最初にゴルフに行くことになったのも、飲んで騒いでいるうちに盛り上がってそういう話になったんです。僕はまだ初心者で、渡さんはイロハから教えてくれた“ゴルフの師匠”でもあります。
夏場にはウチのオヤジから子供までみんな連れて箱根に行って、渡さんと奥様と一緒にゴルフ合宿もやりました。忙しい方だから長くて3泊4日。箱根にある「仙石ゴルフコース」が多かった。
渡さんのゴルフはとにかく豪快。石原軍団はみんな飛ばすけど、渡さんは特にドライバーが得意な飛ばし屋だった。それでいて気配りができる。マナーや謙虚さを大切にしていて、プレーもさることながらそういう面も最高でしたね。
マナーの中で一番言われたのは、“ゴルフは静かにやらないといけない”ということかな。隣のホールの声が聞こえてくるのは一番ダメと教えられました。だから僕もゴルフ場ではデカい声では喋らないし、大声で笑ったりしない。渡さんはどちらかといえば無口な方だからね。弟子も静かにしますよ(笑)。

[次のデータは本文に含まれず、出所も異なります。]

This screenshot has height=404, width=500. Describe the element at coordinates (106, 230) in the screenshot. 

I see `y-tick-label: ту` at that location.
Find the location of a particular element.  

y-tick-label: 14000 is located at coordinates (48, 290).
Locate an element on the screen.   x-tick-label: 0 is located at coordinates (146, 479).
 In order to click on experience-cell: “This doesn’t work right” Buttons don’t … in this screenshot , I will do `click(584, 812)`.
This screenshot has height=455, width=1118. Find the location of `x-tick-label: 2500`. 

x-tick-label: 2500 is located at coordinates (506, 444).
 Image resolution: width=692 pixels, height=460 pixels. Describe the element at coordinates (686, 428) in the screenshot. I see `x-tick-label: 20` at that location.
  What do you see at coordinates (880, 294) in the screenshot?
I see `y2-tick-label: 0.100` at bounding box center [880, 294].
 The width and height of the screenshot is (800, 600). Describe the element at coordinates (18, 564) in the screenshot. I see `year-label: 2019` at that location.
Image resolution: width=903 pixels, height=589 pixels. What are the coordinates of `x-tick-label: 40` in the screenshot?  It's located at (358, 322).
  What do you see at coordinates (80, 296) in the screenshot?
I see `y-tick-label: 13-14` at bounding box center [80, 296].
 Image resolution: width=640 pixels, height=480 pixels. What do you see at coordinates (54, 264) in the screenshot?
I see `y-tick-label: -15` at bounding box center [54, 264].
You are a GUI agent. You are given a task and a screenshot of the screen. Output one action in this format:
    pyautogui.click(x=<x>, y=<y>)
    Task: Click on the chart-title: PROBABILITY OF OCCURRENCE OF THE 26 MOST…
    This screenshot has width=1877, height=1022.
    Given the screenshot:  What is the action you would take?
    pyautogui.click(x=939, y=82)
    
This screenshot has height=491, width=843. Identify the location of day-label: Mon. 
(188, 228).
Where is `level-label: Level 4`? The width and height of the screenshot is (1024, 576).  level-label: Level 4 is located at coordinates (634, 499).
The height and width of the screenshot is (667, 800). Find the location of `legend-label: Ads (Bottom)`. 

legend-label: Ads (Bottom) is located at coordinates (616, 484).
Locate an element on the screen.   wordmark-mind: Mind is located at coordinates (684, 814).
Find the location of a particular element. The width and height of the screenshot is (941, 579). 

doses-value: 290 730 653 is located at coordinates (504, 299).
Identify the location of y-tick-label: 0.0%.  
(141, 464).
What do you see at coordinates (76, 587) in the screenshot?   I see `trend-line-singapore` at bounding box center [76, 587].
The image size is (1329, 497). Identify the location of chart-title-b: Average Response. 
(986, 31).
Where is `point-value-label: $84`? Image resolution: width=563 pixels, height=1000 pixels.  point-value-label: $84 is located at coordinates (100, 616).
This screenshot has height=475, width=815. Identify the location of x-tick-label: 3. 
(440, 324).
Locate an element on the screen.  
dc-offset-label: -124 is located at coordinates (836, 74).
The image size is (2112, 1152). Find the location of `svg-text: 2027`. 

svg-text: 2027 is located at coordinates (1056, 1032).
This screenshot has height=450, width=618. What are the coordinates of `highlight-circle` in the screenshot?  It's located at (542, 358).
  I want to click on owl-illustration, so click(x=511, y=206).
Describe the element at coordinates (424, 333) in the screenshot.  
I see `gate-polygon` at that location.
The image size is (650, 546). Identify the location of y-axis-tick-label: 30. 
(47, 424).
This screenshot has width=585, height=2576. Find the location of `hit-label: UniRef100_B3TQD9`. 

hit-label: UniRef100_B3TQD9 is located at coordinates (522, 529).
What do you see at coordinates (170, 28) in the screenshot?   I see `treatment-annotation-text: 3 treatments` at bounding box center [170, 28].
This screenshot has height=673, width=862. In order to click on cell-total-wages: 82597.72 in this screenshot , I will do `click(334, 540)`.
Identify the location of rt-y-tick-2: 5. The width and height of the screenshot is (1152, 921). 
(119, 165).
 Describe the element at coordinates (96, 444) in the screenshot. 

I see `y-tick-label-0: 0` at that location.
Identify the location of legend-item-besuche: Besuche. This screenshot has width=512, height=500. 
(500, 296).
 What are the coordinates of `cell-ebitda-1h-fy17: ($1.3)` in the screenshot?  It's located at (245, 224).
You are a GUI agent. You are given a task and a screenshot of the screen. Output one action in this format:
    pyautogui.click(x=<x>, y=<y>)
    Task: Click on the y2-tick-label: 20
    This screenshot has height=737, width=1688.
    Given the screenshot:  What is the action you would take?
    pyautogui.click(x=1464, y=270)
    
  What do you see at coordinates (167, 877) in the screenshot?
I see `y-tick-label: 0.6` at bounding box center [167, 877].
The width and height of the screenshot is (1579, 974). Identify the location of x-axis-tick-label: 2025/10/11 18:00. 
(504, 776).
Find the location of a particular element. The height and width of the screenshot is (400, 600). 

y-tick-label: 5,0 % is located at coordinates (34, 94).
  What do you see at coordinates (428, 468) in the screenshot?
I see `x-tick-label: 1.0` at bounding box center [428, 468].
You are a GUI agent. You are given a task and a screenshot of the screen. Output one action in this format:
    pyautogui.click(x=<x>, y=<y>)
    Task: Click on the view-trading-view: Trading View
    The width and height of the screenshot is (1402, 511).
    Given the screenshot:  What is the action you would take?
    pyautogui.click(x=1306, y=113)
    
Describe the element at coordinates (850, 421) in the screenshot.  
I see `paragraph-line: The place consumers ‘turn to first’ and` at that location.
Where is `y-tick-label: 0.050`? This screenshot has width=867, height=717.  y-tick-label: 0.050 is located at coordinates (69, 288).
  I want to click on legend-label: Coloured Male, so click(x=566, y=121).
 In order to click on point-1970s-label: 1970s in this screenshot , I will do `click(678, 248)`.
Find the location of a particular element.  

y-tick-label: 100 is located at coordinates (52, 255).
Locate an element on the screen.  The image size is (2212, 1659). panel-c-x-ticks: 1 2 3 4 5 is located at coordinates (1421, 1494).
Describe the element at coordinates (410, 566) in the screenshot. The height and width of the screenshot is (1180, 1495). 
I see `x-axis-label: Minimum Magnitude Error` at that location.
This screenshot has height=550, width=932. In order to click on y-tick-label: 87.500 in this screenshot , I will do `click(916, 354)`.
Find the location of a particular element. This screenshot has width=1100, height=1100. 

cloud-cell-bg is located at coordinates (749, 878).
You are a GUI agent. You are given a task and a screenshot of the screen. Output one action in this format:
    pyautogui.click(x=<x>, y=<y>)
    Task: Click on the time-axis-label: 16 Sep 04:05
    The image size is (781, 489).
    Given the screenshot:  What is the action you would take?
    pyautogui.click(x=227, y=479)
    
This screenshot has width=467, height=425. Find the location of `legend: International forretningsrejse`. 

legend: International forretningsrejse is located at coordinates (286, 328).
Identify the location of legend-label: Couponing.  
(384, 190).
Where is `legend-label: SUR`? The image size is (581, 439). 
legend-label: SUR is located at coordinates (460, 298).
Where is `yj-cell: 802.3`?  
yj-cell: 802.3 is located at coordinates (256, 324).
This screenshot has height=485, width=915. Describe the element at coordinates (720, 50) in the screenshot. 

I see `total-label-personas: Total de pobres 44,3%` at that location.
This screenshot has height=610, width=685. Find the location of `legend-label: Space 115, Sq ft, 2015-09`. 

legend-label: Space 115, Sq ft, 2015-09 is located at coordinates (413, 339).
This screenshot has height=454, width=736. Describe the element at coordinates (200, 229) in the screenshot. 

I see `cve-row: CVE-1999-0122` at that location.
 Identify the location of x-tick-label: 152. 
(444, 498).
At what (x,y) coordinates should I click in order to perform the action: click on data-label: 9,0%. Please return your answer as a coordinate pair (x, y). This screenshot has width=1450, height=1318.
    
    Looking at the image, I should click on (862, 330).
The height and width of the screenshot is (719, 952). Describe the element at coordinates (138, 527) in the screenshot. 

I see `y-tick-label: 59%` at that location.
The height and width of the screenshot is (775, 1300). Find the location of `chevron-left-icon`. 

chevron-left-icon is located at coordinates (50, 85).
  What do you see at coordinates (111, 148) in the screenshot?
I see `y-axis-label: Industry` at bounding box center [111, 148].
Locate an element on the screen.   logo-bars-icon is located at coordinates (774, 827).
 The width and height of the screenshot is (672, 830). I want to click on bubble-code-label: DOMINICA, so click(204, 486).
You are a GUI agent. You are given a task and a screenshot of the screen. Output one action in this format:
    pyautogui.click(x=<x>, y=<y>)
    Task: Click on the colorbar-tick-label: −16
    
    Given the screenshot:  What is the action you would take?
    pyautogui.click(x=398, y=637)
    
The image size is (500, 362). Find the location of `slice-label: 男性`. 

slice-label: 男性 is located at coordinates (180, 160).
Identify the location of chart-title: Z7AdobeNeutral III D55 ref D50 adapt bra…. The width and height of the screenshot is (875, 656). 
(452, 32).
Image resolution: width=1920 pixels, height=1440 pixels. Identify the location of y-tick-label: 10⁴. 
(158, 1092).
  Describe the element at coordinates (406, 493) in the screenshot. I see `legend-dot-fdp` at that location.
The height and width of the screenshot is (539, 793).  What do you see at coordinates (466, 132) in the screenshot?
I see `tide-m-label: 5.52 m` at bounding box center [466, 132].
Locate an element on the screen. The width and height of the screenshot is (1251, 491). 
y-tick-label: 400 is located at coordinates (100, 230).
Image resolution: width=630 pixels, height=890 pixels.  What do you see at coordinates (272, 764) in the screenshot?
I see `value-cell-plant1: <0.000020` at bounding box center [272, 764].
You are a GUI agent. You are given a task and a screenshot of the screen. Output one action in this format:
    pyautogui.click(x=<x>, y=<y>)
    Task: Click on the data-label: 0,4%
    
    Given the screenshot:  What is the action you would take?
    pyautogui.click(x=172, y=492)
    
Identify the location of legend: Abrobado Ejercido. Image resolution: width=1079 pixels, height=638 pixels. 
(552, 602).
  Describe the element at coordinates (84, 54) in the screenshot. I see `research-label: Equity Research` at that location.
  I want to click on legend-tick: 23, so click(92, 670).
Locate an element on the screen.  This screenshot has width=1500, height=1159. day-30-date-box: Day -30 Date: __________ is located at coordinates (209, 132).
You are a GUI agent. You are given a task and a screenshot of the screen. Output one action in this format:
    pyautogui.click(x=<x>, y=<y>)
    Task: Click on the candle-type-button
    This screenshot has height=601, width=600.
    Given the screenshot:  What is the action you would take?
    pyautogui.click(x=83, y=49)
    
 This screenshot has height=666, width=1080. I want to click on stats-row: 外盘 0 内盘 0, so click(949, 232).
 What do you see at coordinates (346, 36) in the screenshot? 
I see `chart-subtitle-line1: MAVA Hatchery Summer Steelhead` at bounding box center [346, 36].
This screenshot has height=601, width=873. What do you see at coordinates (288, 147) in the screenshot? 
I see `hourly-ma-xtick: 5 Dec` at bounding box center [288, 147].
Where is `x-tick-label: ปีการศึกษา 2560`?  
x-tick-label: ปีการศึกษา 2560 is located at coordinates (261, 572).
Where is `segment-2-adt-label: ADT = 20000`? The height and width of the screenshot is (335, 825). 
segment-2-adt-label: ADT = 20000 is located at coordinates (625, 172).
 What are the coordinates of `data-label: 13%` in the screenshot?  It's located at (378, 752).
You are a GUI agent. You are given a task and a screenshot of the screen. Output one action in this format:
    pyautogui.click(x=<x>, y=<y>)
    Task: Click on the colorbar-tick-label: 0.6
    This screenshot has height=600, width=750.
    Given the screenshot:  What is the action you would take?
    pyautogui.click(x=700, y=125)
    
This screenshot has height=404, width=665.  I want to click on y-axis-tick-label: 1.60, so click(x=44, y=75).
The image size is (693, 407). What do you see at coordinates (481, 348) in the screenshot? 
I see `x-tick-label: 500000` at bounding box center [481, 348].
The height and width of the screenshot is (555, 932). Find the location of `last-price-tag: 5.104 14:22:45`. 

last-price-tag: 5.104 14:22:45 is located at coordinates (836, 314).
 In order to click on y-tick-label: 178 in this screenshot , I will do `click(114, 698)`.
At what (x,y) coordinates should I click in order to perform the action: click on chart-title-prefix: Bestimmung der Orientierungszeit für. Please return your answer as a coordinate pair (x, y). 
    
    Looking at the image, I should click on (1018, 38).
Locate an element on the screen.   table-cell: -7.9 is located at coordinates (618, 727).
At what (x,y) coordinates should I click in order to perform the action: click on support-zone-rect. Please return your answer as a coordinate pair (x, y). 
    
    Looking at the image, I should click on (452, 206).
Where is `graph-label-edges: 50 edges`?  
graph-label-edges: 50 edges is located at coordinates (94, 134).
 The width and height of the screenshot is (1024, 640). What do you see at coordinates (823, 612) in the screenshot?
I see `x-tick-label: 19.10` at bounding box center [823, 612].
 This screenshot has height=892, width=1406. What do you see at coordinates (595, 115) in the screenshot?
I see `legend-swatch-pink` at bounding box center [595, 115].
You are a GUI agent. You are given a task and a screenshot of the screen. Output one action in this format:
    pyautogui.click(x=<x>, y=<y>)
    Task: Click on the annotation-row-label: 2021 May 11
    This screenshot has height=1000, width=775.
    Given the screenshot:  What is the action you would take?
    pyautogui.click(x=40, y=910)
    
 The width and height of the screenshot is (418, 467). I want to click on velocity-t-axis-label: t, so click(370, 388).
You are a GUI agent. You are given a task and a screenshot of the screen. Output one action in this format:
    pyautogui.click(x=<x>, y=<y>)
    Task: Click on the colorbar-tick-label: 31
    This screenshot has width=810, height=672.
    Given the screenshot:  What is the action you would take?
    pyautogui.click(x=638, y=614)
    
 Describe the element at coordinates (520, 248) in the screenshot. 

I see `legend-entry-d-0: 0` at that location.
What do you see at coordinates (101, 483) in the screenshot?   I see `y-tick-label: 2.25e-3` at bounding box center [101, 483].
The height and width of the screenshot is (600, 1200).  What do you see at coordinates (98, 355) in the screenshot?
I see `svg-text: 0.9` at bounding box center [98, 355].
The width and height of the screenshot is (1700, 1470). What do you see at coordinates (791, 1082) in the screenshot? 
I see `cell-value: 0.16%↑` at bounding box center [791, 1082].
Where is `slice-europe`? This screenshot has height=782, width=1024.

〈夜の銀座で盛り上がることと、朝が早いゴルフは両立しづらいように思えるが、みの氏は「そこも師匠の“厳しい教え”があった」と笑う〉
渡さんから一番厳しく教えられたのは、前の晩の酒の飲み方ですね(笑)。ついつい飛ばして飲んでしまうから、渡さんに「飛ばすのはボールだけ。酒は飛ばしちゃダメだからね」と言われた。渡さんは朝が早い。こっちがいつもは寝る時間に集合なんだから、ゴルフの前の日は飲めないですよ。何から何まで細かく、きちっとした人だった。
渡さんは電話ではなく必ずFAXを送ってくるんです。ゴルフの予定の確認も綺麗な自筆で送ってくれる。そのFAXは今も大事にとってあります。宝物ですよ。